I have been looking and i see that Kap Winstorm carbon limbs and the Samick universal wood glass limbs are almostthe same price, is there anybody who has shot these limbs and which one would be better?


----------



## RaptorX (Dec 28, 2007)

I've never shot the Samick Universal (did have some Samick Extremes later that I liked a lot).
At one point I had two sets of KAP Winstorm Carbon Limbs. I started this style with those limbs some time ago. I always liked them and shot them for a long time and even wish I kept a pair. 
I now have a pair of W&W Innos on one bow, and W&W ProAccent Limbs (W&W I believe manufacture KAP limbs) on the other (risers are both ProAccents from Win).

I actually believe the KAP Winstorm Carbon are very under rated, and have also heard the same comment from others. They are faster than expected, and smooth feeling (as I recall).
For the price and for anyone looking for what they think are low end limbs, I think the KAP Winstorm Carbon are top notch.

Keep in mind, I've not shot the Samick Universals, and Samick makes some nice limbs as well. I would assume they are of good quality also because of the Maker. I guess the question is, do you want carbon aspect to the limbs?
I think this choice is personal (no matter what level).
A friend of mine, a top level Archer who has been coaching me, goes back and forth. There's something about the wood he still loves..

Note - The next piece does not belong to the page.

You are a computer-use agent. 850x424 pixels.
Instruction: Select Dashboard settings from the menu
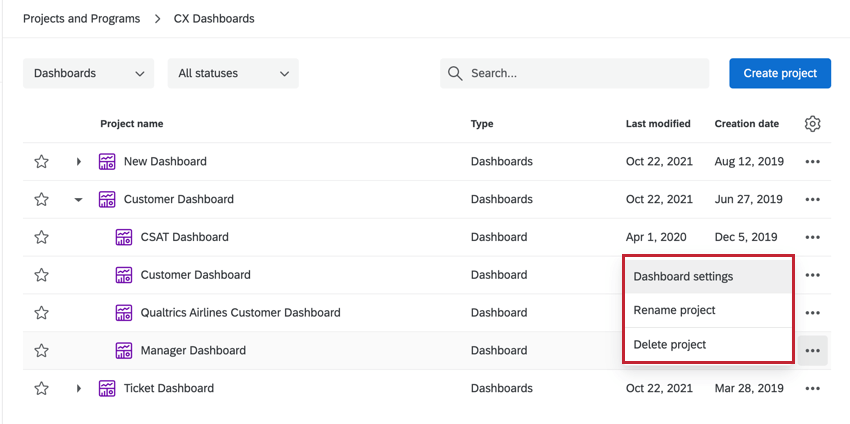tap(683, 276)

Just my opinion, but here's one for the KAP Winstorm Carbon/Wood/Glass.
Since I don't think there is any carbon foam in the KAPs, it may be the best of bot worlds (wood & carbon).
I really liked them anyway, that's my 2 cents.


----------



## s26286603 (Jul 13, 2008)

thanks raptor, ok all i need now is a samick review, im thinking that it really does sound better than the universal, am i correct in saying that the carbons are more "responsive" ie smoother to draw and faster. i have drawn some hoyt foam carbons and man they were nice, but when its R3000 a pair there is no way.


----------



## s26286603 (Jul 13, 2008)

ok i see i made a mistake, the Samick universal carbon limbs are in the same price ranges so is there any comparisons between that and the cabon winstorms?


----------



## Vittorio (Jul 17, 2003)

We are handling both kind of limbs in our shop, under different brands, and we sell them as perfectly equivalent and at the same price.
Winstorm Carbon are made in China and are the KAP version of the Win & Win Winus Carbon limbs (made in Korea). They have been sold in Europe also under the EXE College Carbon name for a while.
Universal Carbon are also made in China by Samick, and have been sold in Europe also under EXE College Carbon Name, and now under EXE Competitor name. 
Considering carbon-wood limbs in the medium-low range, Winus shoud be at the top, while Winstorm Carbon and Universal Carbon should be just a little bit under them. 
Remember to check poundage of the Samick Universal Carbon limbs before purchasing, as usully they are one or 2 pounds more than what is stated on the label. Another effect of the so called archery (unexisting) standards....


----------